• **EXERCISE DIRECTIONS**
Put the lines below into a JSON list of strings with one string per line, leaving out any blank lines.

• **Items stored from a collection**
=-=-=

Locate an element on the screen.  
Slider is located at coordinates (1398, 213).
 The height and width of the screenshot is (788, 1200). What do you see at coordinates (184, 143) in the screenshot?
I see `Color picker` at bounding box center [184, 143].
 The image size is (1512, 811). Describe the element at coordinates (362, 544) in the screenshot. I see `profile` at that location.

=-=-=

• **RESPONSE TO THE TASK**
[
  "Locate an element on the screen.  ",
  "Slider is located at coordinates (1398, 213).",
  " The height and width of the screenshot is (788, 1200). What do you see at coordinates (184, 143) in the screenshot?",
  "I see `Color picker` at bounding box center [184, 143].",
  " The image size is (1512, 811). Describe the element at coordinates (362, 544) in the screenshot. I see `profile` at that location."
]